■ Required work ■
Copy the passage of the injunction case summary from "To obtain the" up to and including "Scurfield J. held.".

--- Selected excerpt ---

Ex-employees enjoined from accepting business from former employer’s customers
Western Tank & Lining Ltd. recently obtained an extraordinarily broad interlocutory injunction restraining a group of former employees not only from soliciting Western Tank’s clients but even from accepting business from customers that Western Tank did business with over the previous 5 years.[1]
The plaintiff, Western Tank, sells and installs geosynthetic liners and bolted steel tanks. The four individual defendants were each employed by Western Tank in Manitoba. One was a field supervisor, one was an installer and two were salespeople. In March 2006 the four individual defendants resigned. However, before leaving Western Tank’s employment they formed a partnership to compete with Western Tank in Manitoba. None of the defendants’ employment contracts contained non-compete clauses. Western Tank sued and brought a motion for an injunction.
To obtain the injunction Western Tank had to show (1) that there is a serious issue to be tried, (2) that refusing the request will result in irreparable harm and (3) that the balance of convenience favours giving the injunction—that is, that the harm suffered by refusing the request outweighs the harm the other party would suffer if the request is granted.[2]
On the motion, Scurfield J. found that at least one, if not both, of the salespeople owed a fiduciary duty to the plaintiff because a relationship of dependence or vulnerability developed between them and Western Tank after entrusted them with all or a significant portion of its business in Manitoba. Consequently, all the defendants were subject to restrictions flowing from those duties that at least one member of the partnership owed to Western Tank Scurfield J. held.

--- Supplied material ---

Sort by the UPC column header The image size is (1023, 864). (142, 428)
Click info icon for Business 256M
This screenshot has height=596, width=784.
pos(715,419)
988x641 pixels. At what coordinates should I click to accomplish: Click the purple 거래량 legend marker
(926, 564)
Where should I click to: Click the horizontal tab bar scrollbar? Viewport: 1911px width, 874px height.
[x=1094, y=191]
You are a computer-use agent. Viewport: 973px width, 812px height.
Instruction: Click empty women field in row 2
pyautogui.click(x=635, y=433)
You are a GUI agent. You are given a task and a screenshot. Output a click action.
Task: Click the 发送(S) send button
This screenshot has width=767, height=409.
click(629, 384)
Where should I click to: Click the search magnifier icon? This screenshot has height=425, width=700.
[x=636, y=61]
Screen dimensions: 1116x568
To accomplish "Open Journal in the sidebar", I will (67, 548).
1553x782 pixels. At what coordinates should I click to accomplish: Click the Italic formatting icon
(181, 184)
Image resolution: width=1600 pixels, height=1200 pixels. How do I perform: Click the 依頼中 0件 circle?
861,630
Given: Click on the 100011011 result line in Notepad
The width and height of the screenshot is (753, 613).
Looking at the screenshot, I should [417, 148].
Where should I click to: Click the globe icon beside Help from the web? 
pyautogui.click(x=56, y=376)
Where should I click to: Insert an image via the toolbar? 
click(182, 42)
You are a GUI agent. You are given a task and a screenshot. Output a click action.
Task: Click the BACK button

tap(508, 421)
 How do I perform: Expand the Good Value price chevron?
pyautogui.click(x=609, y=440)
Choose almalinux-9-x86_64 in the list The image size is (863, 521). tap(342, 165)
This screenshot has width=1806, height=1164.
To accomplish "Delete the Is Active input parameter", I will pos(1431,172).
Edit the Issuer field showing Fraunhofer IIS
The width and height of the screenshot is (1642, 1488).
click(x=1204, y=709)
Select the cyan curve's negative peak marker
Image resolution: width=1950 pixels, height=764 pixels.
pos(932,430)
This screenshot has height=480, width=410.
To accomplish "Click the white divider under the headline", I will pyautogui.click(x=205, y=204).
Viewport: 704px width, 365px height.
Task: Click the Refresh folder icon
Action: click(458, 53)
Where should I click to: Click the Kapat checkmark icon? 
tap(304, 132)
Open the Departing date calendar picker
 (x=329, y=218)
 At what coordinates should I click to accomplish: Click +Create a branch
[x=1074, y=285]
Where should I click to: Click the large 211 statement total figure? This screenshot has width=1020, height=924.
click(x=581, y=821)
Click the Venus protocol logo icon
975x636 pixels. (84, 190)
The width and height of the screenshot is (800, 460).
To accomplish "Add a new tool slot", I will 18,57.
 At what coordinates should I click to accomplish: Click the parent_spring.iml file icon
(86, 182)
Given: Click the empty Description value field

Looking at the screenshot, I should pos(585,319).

---

■ Completed task ■
To obtain the injunction Western Tank had to show (1) that there is a serious issue to be tried, (2) that refusing the request will result in irreparable harm and (3) that the balance of convenience favours giving the injunction—that is, that the harm suffered by refusing the request outweighs the harm the other party would suffer if the request is granted.[2]
On the motion, Scurfield J. found that at least one, if not both, of the salespeople owed a fiduciary duty to the plaintiff because a relationship of dependence or vulnerability developed between them and Western Tank after entrusted them with all or a significant portion of its business in Manitoba. Consequently, all the defendants were subject to restrictions flowing from those duties that at least one member of the partnership owed to Western Tank Scurfield J. held.